Most representative conformations of the different simulated systems. In light green we have represented the crystallographic structure (PDB code: 5LE5) of the β5 subunit, while the β6 subunit is represented as a faded cartoon. (A) In dark green we have represented the most populated conformation found in the simulations of the WT system, with a RMSD of 0.4 nm in respect to the crystallographic structure; (B) In cyan we have represented the most populated conformation found in the simulations of the Ala49Thr mutant, with a RMSD of 0.5 nm; (C) In light pink we have represented the most populated conformation found in the simulations of the Ala50Val mutant, with a RMSD of 0.3 nm; (D) In grey we have represented the most populated conformation found in the simulations of the Cys52Phe mutant, with a RMSD of 0.4 nm. RMSD values were calculated taking as reference, the initial conformation of the system of the first replicate for each simulated system.

FIGURE 9

(A) Histogram of H-bonds distribution for all simulated systems; (B) Evaluation of the radius of gyration (R _g ) in all β5 subunit simulations.

FIGURE 10

(A) Identification of the three regions of interest in the CT-L active site of the proteasome. The Thr1, Ala22 and Ala49 atoms are represented as small spheres, and the yellow lines represent the distances evaluated: (B) Thr1-Ala22, (C)Thr1-Ala49, and (D) Ala22-Ala49.

FIGURE 11

Free Energy Profiles for WT (A), Ala49Thr (B), Ala50Val (C) and Cys52Phe (D) of the catalytic region of the β5 subunit of the 20S proteasome that delimits the catalytic pocket (residues 1 to 60–Figure 5 for structural details) using RMSD and R _g as structural coordinates.

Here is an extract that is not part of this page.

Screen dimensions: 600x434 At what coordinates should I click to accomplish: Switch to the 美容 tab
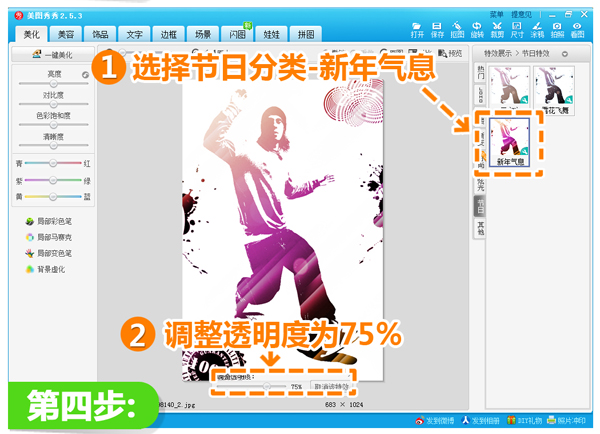(x=66, y=34)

Both RMSD and R _g were calculated using GROMACS software tools.

FIGURE 12

Histogram of the abundance of hydrogen bonds found between β5 and β6 subunits of the 20S proteasome, for the different simulated systems.

FIGURE 13

Superposition of the bortezomib docking poses of X-ray WT with docking results for: (A) bortezomib in docking validation, (B) WT, (C) Ala49Thr, (D) Ala50Val, and (E) Cys52Phe mutations with crystal structure 5LF3 (the crystallographic bortezomib is represented in green).

FIGURE 14

Ligand interactions established between bortezomib with the proteasome in the crystal structure 5LF3 and docking calculations performed using selected snapshots extracted from MD simulations of the WT and Ala49Thr, Ala50Val, and Cys52Phe mutants.

FIGURE 15

Superposition of the bortezomib docking poses of WT (A), Ala49Thr (B), Ala50Val (C), and Cys52Phe (D) mutations with crystal structure 5LF3 (the X-ray BTZ is represented in green). β5-β6 respective protein’s surfaces.